Mikie Sherrill, a Democrat congresswoman and candidate in the competitive race for the New Jersey governorship, is under fire for serious ethical lapses. One of those is her still unexplained but suspicious involvement in a widespread cheating scandal at the U.S. Naval Academy (USNA). She still refuses to provide a full public accounting by stonewalling any release of USNA’s disciplinary records that would show the nature and extent of both her and her husband’s involvement in the cheating scandal.

Sherrill’s continued cover-up raises even more questions that only she can clear up.

A Stolen Exam and the Investigation

The cheating in which Sherrill was implicated occurred in December 1992. As The Baltimore Sun has reported, a master copy of the final exam for the electrical engineering course (EE 311) was stolen days before the exam was scheduled. Copies of the stolen exam were then circulated and even sold to some midshipmen, not all of whom have ever been identified. According to The Sun, “more than 130 midshipmen were implicated by the Navy’s inspector general in the theft and distribution of the exam.”

After several midshipmen sent emails to faculty the day of the exam, telling them that the exam had been compromised, the Navy inspector general launched a formal investigation.

The investigation was complicated and lengthened by the decisions of many midshipmen not to cooperate and even to lie to investigators.

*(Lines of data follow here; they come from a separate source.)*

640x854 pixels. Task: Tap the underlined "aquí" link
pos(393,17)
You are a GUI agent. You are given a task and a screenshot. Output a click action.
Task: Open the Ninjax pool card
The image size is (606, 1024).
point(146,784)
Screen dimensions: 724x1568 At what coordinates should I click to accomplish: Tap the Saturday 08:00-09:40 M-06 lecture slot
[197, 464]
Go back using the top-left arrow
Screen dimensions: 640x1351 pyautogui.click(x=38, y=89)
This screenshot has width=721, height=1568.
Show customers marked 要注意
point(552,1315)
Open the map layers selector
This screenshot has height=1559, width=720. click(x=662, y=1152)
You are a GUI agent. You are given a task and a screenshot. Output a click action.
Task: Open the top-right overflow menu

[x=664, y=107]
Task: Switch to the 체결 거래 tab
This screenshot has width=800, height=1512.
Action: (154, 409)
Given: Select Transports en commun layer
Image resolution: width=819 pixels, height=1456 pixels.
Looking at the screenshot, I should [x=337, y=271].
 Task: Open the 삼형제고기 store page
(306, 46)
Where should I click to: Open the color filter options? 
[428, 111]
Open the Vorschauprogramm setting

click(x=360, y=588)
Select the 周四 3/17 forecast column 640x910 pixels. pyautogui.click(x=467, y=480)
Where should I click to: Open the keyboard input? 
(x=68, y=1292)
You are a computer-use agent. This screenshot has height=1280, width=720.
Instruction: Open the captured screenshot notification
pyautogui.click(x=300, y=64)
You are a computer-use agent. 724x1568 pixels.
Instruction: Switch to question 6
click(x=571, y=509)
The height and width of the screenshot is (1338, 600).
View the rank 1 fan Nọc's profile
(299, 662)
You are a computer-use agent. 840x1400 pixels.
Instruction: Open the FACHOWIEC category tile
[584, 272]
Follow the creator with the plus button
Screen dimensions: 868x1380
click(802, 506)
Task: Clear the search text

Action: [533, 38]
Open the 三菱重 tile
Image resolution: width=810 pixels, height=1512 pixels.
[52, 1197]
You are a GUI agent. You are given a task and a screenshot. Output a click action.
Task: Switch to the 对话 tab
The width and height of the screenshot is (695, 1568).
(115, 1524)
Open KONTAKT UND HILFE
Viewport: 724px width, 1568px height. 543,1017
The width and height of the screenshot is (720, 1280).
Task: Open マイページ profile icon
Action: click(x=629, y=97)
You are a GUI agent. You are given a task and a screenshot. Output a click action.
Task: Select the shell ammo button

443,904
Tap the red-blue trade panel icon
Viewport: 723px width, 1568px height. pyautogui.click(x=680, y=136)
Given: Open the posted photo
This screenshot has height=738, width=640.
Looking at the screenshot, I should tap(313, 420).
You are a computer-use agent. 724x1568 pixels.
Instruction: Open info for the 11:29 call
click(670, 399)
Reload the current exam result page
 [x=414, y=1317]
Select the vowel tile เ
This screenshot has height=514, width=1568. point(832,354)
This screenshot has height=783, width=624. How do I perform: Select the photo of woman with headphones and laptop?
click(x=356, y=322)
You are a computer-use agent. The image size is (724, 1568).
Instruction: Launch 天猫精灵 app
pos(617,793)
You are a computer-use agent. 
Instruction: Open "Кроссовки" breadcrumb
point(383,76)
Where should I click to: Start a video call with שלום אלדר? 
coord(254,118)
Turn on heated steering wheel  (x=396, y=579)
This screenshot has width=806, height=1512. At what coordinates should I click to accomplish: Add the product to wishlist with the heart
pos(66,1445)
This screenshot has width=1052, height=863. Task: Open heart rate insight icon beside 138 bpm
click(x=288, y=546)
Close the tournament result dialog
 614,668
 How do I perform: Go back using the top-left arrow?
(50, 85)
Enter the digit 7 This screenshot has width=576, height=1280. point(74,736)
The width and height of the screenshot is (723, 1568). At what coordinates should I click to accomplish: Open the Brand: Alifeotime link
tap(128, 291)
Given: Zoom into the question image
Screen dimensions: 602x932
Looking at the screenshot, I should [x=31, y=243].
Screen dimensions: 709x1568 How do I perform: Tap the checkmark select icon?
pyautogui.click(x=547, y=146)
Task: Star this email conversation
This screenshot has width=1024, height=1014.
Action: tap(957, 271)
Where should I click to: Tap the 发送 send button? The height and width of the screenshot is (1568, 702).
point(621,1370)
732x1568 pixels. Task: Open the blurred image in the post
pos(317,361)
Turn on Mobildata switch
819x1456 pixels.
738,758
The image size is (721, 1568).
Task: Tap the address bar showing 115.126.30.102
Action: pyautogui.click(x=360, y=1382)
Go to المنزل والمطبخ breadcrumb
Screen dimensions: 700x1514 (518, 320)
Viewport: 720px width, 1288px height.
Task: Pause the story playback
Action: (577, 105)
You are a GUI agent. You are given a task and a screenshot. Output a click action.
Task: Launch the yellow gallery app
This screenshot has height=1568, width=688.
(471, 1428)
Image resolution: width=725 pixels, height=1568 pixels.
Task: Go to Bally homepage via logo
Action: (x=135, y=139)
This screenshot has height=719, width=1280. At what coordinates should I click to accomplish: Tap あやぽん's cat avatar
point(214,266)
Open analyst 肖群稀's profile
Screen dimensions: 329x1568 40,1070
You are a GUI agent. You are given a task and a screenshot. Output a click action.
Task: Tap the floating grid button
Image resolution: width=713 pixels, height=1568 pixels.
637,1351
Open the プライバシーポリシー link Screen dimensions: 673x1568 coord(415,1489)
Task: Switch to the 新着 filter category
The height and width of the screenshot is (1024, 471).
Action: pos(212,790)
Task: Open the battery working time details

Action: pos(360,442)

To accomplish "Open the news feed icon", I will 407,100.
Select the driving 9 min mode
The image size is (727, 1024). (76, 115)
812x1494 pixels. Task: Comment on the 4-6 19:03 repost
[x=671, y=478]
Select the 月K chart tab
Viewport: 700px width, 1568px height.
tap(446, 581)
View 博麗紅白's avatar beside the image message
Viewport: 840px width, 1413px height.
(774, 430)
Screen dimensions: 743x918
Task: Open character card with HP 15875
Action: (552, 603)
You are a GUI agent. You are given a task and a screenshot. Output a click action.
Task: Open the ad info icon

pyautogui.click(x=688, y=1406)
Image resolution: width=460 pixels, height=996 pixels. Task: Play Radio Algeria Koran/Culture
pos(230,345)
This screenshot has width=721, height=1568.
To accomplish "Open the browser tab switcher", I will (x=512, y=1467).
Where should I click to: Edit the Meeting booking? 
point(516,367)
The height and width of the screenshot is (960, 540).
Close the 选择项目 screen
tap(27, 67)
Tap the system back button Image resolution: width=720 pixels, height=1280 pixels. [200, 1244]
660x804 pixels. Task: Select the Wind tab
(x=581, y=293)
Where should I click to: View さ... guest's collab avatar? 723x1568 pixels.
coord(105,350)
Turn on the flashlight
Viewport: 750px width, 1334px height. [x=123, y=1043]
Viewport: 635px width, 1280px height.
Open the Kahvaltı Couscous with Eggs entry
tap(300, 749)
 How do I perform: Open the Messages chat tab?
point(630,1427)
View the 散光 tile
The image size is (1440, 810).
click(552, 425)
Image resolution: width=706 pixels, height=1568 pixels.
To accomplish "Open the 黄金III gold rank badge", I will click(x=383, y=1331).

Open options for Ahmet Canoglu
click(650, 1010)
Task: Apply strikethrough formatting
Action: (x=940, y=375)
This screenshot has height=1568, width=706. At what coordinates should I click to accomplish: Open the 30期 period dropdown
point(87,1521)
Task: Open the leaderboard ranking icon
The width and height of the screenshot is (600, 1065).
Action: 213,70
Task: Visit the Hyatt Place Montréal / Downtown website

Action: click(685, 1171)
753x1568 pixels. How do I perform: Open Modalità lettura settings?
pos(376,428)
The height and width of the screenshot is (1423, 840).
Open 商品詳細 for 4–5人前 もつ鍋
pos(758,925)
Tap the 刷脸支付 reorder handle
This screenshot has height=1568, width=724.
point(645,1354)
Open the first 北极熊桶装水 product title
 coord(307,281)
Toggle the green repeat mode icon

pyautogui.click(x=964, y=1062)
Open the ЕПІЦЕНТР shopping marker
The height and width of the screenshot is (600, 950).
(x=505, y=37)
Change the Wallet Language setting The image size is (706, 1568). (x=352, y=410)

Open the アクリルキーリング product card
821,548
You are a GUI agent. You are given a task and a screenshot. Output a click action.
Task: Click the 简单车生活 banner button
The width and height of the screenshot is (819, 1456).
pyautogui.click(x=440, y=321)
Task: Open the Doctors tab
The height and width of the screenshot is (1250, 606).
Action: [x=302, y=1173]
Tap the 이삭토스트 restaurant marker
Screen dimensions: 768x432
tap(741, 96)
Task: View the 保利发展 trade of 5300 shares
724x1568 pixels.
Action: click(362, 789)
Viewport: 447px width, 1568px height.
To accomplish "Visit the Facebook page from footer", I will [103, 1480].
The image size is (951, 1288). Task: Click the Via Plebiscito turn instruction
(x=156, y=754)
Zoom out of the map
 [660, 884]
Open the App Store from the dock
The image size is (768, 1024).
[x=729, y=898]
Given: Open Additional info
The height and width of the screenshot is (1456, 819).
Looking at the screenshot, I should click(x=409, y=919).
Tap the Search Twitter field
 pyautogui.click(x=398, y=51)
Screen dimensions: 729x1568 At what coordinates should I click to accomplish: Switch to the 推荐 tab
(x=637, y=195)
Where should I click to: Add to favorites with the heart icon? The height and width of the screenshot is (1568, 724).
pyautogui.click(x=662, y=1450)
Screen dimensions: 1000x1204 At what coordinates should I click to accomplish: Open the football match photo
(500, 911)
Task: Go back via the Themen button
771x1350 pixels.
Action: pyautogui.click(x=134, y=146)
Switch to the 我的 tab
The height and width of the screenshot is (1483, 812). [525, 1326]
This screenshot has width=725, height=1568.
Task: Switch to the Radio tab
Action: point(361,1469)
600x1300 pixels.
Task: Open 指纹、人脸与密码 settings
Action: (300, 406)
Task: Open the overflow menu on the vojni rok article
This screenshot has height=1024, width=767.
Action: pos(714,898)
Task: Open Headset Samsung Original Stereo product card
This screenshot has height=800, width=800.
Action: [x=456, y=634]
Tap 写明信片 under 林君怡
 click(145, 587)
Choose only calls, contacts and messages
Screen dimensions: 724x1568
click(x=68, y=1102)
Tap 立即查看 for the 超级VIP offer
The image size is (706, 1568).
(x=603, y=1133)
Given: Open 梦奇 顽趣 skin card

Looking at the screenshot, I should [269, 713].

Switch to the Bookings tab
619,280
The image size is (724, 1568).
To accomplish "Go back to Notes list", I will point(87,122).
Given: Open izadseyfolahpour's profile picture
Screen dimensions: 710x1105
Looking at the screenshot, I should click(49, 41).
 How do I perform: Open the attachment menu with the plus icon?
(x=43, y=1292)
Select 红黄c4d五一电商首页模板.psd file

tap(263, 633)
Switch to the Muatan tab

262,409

It concluded on Jan. 20, 1994, with a 30-page report of investigation. The report notes numerous instances where midshipmen refused to answer questions either because they wanted to protect themselves or because they did not want to “bilge” their classmates by giving truthful answers about the cheating.

Sherrill was interviewed, but the record of her interview is still being withheld.

The IG’s report details how some midshipmen lied repeatedly to investigators, even when under oath. Others retained attorneys who advised them to “plead the Fifth” by refusing to answer questions, even after the academy superintendent dropped a criminal investigation and granted them immunity from criminal charges. The IG also found “much evidence that midshipmen conspired to conceal their involvement” in the cheating scandal, including efforts “to coordinate and perfect the testimony they would give.”

All of this hindered the search for the truth.

The report was finalized and approved by the secretary of the Navy just weeks before the 1994 graduation. His final disciplinary decisions included 29 expulsions and other punishments for 42 others.